Court Opinion

ID: 4001762
Source: CourtListenerOpinion
Date Created: 2016-07-06 10:58:18.50509+00
Date Added: 2024-06-11T07:44:33.334651
License: Public Domain

The appellant does not contend that the home and car should be awarded to her free from credits to respondent, but that such credit allowance should have been four hundred fifty dollars instead of nine hundred dollars.
The interlocutory order awarded to the appellant the automobile valued in the findings of fact at one thousand dollars, and to the respondent the truck valued at one hundred dollars. The order then gives the respondent a nine-hundred-dollar credit allowance in connection with the sale of the family home, and recites that this allowance is "an adjustment between the value of the automobile given the plaintiff and the pick-up truck given to the defendant."
It seems to me that the findings of fact support a credit allowance of four hundred fifty dollars, but not a credit allowance of nine hundred dollars. The "adjustment" provided *Page 847 
in the interlocutory order and affirmed by this court, gives the respondent one thousand dollars in value, and the appellant one hundred dollars in value.
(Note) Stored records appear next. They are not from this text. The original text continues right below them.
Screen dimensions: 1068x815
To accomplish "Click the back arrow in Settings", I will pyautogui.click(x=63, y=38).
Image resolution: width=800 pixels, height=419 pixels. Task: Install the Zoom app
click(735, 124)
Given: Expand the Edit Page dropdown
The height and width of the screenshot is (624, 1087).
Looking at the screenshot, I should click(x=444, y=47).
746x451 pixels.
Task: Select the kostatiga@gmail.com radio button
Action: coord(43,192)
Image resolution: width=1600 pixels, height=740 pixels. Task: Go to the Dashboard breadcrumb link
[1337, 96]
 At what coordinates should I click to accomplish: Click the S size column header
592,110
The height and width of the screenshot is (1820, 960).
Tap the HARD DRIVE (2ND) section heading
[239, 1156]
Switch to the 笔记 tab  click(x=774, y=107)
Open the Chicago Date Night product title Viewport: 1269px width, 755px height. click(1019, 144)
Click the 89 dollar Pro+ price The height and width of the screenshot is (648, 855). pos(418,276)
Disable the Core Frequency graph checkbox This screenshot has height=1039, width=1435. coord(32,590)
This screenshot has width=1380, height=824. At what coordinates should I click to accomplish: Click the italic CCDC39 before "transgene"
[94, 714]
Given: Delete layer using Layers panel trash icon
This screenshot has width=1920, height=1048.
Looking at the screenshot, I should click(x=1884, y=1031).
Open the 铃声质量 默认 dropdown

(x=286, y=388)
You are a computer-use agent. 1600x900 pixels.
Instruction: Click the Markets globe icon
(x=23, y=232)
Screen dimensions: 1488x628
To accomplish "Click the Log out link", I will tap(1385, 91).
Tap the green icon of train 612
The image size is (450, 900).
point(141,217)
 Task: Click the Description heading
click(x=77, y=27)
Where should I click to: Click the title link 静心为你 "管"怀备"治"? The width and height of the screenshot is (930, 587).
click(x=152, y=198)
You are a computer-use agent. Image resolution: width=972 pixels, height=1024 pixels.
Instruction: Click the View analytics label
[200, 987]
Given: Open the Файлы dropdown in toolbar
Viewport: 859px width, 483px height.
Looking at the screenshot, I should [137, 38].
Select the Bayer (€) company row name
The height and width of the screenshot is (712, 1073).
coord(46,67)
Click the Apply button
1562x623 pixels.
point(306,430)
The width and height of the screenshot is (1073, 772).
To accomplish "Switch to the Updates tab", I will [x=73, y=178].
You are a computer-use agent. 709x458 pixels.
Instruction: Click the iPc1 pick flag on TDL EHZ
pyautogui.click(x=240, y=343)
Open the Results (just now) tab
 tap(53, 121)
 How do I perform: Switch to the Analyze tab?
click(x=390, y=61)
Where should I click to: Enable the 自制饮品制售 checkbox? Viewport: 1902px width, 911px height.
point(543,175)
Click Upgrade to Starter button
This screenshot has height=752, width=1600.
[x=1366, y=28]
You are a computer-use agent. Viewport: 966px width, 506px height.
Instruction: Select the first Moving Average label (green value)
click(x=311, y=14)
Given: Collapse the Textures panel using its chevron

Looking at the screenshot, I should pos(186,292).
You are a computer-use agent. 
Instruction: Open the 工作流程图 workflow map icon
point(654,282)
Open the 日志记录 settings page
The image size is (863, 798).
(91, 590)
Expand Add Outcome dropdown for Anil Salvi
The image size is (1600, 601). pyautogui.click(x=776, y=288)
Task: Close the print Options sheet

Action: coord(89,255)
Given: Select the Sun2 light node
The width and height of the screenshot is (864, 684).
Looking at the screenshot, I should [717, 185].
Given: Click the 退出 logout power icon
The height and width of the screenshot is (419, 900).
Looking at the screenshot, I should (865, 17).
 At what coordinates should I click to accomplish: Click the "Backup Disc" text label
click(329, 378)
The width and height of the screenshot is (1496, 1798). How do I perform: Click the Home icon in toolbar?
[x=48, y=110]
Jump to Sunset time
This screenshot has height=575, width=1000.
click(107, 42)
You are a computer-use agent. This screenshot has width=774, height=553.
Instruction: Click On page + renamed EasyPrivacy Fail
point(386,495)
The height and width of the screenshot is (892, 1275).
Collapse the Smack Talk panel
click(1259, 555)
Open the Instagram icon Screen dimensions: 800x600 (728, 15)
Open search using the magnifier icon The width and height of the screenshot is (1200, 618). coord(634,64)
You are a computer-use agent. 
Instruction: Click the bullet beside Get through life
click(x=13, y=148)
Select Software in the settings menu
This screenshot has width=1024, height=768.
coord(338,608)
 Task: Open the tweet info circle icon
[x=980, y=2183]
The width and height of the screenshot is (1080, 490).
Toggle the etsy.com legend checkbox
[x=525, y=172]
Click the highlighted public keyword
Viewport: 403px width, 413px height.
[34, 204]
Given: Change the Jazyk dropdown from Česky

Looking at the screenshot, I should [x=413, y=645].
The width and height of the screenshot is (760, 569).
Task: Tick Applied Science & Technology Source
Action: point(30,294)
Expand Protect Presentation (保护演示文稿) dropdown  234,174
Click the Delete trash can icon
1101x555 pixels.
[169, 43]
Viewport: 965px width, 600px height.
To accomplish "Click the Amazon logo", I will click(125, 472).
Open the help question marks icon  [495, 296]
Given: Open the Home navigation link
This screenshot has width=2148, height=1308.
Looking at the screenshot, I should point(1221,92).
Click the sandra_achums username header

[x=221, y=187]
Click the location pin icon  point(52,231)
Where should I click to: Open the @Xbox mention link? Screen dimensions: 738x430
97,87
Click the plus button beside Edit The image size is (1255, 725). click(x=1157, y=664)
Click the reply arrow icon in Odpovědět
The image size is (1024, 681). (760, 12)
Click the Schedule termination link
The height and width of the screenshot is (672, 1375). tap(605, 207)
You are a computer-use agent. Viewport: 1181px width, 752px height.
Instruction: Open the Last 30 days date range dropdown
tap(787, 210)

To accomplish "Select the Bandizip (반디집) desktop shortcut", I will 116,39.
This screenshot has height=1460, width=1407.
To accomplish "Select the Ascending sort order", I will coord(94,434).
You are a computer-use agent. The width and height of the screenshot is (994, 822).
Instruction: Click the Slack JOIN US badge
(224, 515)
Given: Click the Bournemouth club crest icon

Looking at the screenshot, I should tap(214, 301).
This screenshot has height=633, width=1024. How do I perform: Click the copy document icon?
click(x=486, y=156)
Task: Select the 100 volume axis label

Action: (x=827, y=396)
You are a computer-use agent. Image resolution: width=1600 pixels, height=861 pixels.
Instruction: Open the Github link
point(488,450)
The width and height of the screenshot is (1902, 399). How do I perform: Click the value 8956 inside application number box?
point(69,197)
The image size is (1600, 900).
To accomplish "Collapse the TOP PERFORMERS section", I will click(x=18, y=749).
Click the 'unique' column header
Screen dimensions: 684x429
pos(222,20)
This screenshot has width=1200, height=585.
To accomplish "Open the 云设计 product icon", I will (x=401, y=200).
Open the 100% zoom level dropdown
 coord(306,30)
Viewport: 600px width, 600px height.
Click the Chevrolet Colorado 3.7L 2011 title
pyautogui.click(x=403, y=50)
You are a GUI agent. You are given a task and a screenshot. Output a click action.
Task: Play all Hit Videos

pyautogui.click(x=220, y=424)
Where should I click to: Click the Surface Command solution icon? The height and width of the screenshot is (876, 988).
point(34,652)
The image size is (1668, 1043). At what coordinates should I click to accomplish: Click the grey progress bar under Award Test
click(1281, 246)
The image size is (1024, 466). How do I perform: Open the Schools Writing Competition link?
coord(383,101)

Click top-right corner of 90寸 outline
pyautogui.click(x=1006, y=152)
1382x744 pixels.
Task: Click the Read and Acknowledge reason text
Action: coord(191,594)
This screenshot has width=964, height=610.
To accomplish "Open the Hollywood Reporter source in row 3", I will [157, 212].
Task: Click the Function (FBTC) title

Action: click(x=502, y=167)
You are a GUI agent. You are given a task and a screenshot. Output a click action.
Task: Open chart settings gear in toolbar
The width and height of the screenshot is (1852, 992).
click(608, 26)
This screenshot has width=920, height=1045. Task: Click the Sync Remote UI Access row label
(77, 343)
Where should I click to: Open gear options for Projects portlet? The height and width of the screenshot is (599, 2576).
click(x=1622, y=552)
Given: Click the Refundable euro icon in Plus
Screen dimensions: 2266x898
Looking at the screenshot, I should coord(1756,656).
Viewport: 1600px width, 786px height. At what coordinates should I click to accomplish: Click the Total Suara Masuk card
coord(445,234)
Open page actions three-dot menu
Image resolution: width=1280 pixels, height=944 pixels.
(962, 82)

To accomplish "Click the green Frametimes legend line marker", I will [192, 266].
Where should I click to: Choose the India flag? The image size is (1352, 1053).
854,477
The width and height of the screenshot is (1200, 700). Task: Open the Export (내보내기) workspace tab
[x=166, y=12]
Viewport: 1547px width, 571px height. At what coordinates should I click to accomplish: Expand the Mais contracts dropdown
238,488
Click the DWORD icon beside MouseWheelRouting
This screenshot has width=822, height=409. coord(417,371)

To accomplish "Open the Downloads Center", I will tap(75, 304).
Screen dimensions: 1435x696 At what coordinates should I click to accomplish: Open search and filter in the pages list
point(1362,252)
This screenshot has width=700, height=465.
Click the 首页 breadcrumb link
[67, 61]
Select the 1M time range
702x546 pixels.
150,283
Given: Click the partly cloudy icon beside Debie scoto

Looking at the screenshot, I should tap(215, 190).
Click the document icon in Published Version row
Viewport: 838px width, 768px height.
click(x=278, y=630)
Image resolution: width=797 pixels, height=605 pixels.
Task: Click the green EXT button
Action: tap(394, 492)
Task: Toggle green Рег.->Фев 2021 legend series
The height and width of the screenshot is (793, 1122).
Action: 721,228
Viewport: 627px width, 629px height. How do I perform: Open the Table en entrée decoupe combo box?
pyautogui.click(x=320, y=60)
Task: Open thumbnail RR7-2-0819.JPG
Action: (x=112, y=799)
This, of course, merely reverses the original distribution of value pertaining to the vehicles, and is not an adjustment at all.
In view of the affirmance of the interlocutory order, this apparent mathematical error cannot be corrected by the trial court on motion to vacate or otherwise modify the order, without this court first granting leave for the appellant to apply to the trial court for such relief. In re Shilshole Avenue, 101 Wn. 136,172 P. 338. I would accordingly modify the interlocutory order with respect to this credit allowance, fixing the allowance at four hundred fifty dollars, or, on our motion, grant leave to appellant to apply to the trial court for such relief.
November 28, 1949. Petition for rehearing denied.